Items from a dataset
□ □ □ □
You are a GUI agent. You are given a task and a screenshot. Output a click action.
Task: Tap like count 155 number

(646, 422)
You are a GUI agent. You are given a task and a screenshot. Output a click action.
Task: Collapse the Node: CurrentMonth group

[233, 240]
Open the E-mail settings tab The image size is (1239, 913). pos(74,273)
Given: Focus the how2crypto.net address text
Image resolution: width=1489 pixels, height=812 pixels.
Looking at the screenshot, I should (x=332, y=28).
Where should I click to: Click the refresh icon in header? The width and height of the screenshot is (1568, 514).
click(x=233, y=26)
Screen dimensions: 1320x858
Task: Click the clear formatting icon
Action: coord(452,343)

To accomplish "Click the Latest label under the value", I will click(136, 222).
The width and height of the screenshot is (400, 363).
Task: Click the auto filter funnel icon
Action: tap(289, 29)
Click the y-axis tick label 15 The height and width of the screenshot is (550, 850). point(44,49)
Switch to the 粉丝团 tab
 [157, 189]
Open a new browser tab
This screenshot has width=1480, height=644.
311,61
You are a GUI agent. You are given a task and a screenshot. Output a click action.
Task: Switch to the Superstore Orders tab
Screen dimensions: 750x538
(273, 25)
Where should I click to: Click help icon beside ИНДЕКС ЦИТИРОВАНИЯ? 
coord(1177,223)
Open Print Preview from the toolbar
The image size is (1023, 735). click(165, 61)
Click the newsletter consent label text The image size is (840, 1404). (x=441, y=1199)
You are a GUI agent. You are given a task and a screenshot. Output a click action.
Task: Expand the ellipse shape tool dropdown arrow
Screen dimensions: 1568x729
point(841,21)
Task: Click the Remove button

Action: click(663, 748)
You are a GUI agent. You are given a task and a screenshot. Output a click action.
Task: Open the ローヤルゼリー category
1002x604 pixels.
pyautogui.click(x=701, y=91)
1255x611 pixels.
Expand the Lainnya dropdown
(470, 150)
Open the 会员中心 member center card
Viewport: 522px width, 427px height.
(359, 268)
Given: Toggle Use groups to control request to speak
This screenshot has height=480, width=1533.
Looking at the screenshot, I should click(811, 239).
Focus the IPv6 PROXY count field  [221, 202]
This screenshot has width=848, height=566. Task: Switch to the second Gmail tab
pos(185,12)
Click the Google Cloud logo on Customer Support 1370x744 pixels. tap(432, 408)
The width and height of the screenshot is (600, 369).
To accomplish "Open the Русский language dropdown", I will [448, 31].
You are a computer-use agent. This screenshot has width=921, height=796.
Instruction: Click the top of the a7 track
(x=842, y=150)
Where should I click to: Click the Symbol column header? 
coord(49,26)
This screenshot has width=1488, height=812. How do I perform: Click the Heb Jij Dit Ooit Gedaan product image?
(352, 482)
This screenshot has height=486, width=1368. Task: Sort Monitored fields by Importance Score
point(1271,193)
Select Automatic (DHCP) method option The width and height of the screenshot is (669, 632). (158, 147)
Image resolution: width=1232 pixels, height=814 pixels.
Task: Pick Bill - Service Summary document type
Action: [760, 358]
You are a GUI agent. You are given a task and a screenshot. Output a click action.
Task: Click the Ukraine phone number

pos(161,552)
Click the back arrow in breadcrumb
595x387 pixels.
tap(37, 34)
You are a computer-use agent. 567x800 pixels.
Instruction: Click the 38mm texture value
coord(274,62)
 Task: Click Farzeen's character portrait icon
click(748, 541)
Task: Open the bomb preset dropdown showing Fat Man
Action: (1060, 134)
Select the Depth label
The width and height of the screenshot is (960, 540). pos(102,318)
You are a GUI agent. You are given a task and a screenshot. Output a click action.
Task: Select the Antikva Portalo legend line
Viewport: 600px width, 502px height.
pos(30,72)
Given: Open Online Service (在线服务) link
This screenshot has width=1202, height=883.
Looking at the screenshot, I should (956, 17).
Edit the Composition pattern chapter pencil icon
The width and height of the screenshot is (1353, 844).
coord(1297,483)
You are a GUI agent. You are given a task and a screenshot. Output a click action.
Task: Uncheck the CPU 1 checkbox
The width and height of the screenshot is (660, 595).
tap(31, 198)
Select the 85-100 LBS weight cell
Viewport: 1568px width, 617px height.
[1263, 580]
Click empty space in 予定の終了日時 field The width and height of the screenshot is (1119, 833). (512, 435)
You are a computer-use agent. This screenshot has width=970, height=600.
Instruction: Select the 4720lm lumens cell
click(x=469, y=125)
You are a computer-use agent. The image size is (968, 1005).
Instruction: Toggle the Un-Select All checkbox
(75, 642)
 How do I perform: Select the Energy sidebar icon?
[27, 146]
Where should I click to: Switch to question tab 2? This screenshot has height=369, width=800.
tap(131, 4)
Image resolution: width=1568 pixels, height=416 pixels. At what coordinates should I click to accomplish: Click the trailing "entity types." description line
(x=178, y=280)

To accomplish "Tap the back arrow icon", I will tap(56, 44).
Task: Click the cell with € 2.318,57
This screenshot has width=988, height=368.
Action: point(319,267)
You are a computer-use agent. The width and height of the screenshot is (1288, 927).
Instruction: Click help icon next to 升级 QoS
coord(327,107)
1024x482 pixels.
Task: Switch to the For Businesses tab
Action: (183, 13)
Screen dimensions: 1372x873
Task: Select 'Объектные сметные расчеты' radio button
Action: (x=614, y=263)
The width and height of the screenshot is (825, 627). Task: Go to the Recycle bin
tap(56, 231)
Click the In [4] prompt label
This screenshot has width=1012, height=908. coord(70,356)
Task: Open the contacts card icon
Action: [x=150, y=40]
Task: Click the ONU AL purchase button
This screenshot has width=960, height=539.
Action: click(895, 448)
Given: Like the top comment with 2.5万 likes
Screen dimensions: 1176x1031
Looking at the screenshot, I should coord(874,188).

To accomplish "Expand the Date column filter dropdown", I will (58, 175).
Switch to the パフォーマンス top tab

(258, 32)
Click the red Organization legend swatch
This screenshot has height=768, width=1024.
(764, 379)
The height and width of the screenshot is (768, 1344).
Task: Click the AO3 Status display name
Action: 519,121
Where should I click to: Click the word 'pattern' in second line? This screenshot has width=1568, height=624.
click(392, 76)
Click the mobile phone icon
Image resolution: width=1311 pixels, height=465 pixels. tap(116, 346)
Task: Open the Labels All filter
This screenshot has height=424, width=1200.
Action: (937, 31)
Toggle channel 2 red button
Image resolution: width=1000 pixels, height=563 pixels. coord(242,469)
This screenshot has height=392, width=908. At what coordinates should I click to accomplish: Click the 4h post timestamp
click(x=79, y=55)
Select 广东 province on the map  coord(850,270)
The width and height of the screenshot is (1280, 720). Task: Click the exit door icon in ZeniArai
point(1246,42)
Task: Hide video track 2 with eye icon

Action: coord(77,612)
□ □ □ □
• Task requirements: Reproduce every record above exactly.

• Exercise response:
You are a GUI agent. You are given a task and a screenshot. Output a click action.
Task: Tap like count 155 number

(646, 422)
You are a GUI agent. You are given a task and a screenshot. Output a click action.
Task: Collapse the Node: CurrentMonth group

[233, 240]
Open the E-mail settings tab The image size is (1239, 913). pos(74,273)
Given: Focus the how2crypto.net address text
Image resolution: width=1489 pixels, height=812 pixels.
Looking at the screenshot, I should (x=332, y=28).
Where should I click to: Click the refresh icon in header? The width and height of the screenshot is (1568, 514).
click(x=233, y=26)
Screen dimensions: 1320x858
Task: Click the clear formatting icon
Action: coord(452,343)

To accomplish "Click the Latest label under the value", I will click(136, 222).
The width and height of the screenshot is (400, 363).
Task: Click the auto filter funnel icon
Action: tap(289, 29)
Click the y-axis tick label 15 The height and width of the screenshot is (550, 850). point(44,49)
Switch to the 粉丝团 tab
 [157, 189]
Open a new browser tab
This screenshot has width=1480, height=644.
311,61
You are a GUI agent. You are given a task and a screenshot. Output a click action.
Task: Switch to the Superstore Orders tab
Screen dimensions: 750x538
(273, 25)
Where should I click to: Click help icon beside ИНДЕКС ЦИТИРОВАНИЯ? 
coord(1177,223)
Open Print Preview from the toolbar
The image size is (1023, 735). click(165, 61)
Click the newsletter consent label text The image size is (840, 1404). (x=441, y=1199)
You are a GUI agent. You are given a task and a screenshot. Output a click action.
Task: Expand the ellipse shape tool dropdown arrow
Screen dimensions: 1568x729
point(841,21)
Task: Click the Remove button

Action: click(663, 748)
You are a GUI agent. You are given a task and a screenshot. Output a click action.
Task: Open the ローヤルゼリー category
1002x604 pixels.
pyautogui.click(x=701, y=91)
1255x611 pixels.
Expand the Lainnya dropdown
(470, 150)
Open the 会员中心 member center card
Viewport: 522px width, 427px height.
(359, 268)
Given: Toggle Use groups to control request to speak
This screenshot has height=480, width=1533.
Looking at the screenshot, I should click(811, 239).
Focus the IPv6 PROXY count field  [221, 202]
This screenshot has width=848, height=566. Task: Switch to the second Gmail tab
pos(185,12)
Click the Google Cloud logo on Customer Support 1370x744 pixels. tap(432, 408)
The width and height of the screenshot is (600, 369).
To accomplish "Open the Русский language dropdown", I will [448, 31].
You are a computer-use agent. This screenshot has width=921, height=796.
Instruction: Click the top of the a7 track
(x=842, y=150)
Where should I click to: Click the Symbol column header? 
coord(49,26)
This screenshot has width=1488, height=812. How do I perform: Click the Heb Jij Dit Ooit Gedaan product image?
(352, 482)
This screenshot has height=486, width=1368. Task: Sort Monitored fields by Importance Score
point(1271,193)
Select Automatic (DHCP) method option The width and height of the screenshot is (669, 632). (158, 147)
Image resolution: width=1232 pixels, height=814 pixels.
Task: Pick Bill - Service Summary document type
Action: [760, 358]
You are a GUI agent. You are given a task and a screenshot. Output a click action.
Task: Click the Ukraine phone number

pos(161,552)
Click the back arrow in breadcrumb
595x387 pixels.
tap(37, 34)
You are a computer-use agent. 567x800 pixels.
Instruction: Click the 38mm texture value
coord(274,62)
 Task: Click Farzeen's character portrait icon
click(748, 541)
Task: Open the bomb preset dropdown showing Fat Man
Action: (1060, 134)
Select the Depth label
The width and height of the screenshot is (960, 540). pos(102,318)
You are a GUI agent. You are given a task and a screenshot. Output a click action.
Task: Select the Antikva Portalo legend line
Viewport: 600px width, 502px height.
pos(30,72)
Given: Open Online Service (在线服务) link
This screenshot has width=1202, height=883.
Looking at the screenshot, I should (956, 17).
Edit the Composition pattern chapter pencil icon
The width and height of the screenshot is (1353, 844).
coord(1297,483)
You are a GUI agent. You are given a task and a screenshot. Output a click action.
Task: Uncheck the CPU 1 checkbox
The width and height of the screenshot is (660, 595).
tap(31, 198)
Select the 85-100 LBS weight cell
Viewport: 1568px width, 617px height.
[1263, 580]
Click empty space in 予定の終了日時 field The width and height of the screenshot is (1119, 833). (512, 435)
You are a computer-use agent. This screenshot has width=970, height=600.
Instruction: Select the 4720lm lumens cell
click(x=469, y=125)
You are a computer-use agent. The image size is (968, 1005).
Instruction: Toggle the Un-Select All checkbox
(75, 642)
 How do I perform: Select the Energy sidebar icon?
[27, 146]
Where should I click to: Switch to question tab 2? This screenshot has height=369, width=800.
tap(131, 4)
Image resolution: width=1568 pixels, height=416 pixels. At what coordinates should I click to accomplish: Click the trailing "entity types." description line
(x=178, y=280)

To accomplish "Tap the back arrow icon", I will tap(56, 44).
Task: Click the cell with € 2.318,57
This screenshot has width=988, height=368.
Action: point(319,267)
You are a computer-use agent. The width and height of the screenshot is (1288, 927).
Instruction: Click help icon next to 升级 QoS
coord(327,107)
1024x482 pixels.
Task: Switch to the For Businesses tab
Action: (183, 13)
Screen dimensions: 1372x873
Task: Select 'Объектные сметные расчеты' radio button
Action: (x=614, y=263)
The width and height of the screenshot is (825, 627). Task: Go to the Recycle bin
tap(56, 231)
Click the In [4] prompt label
This screenshot has width=1012, height=908. coord(70,356)
Task: Open the contacts card icon
Action: [x=150, y=40]
Task: Click the ONU AL purchase button
This screenshot has width=960, height=539.
Action: click(895, 448)
Given: Like the top comment with 2.5万 likes
Screen dimensions: 1176x1031
Looking at the screenshot, I should coord(874,188).

To accomplish "Expand the Date column filter dropdown", I will (58, 175).
Switch to the パフォーマンス top tab

(258, 32)
Click the red Organization legend swatch
This screenshot has height=768, width=1024.
(764, 379)
The height and width of the screenshot is (768, 1344).
Task: Click the AO3 Status display name
Action: 519,121
Where should I click to: Click the word 'pattern' in second line? This screenshot has width=1568, height=624.
click(392, 76)
Click the mobile phone icon
Image resolution: width=1311 pixels, height=465 pixels. tap(116, 346)
Task: Open the Labels All filter
This screenshot has height=424, width=1200.
Action: (937, 31)
Toggle channel 2 red button
Image resolution: width=1000 pixels, height=563 pixels. coord(242,469)
This screenshot has height=392, width=908. At what coordinates should I click to accomplish: Click the 4h post timestamp
click(x=79, y=55)
Select 广东 province on the map  coord(850,270)
The width and height of the screenshot is (1280, 720). Task: Click the exit door icon in ZeniArai
point(1246,42)
Task: Hide video track 2 with eye icon

Action: coord(77,612)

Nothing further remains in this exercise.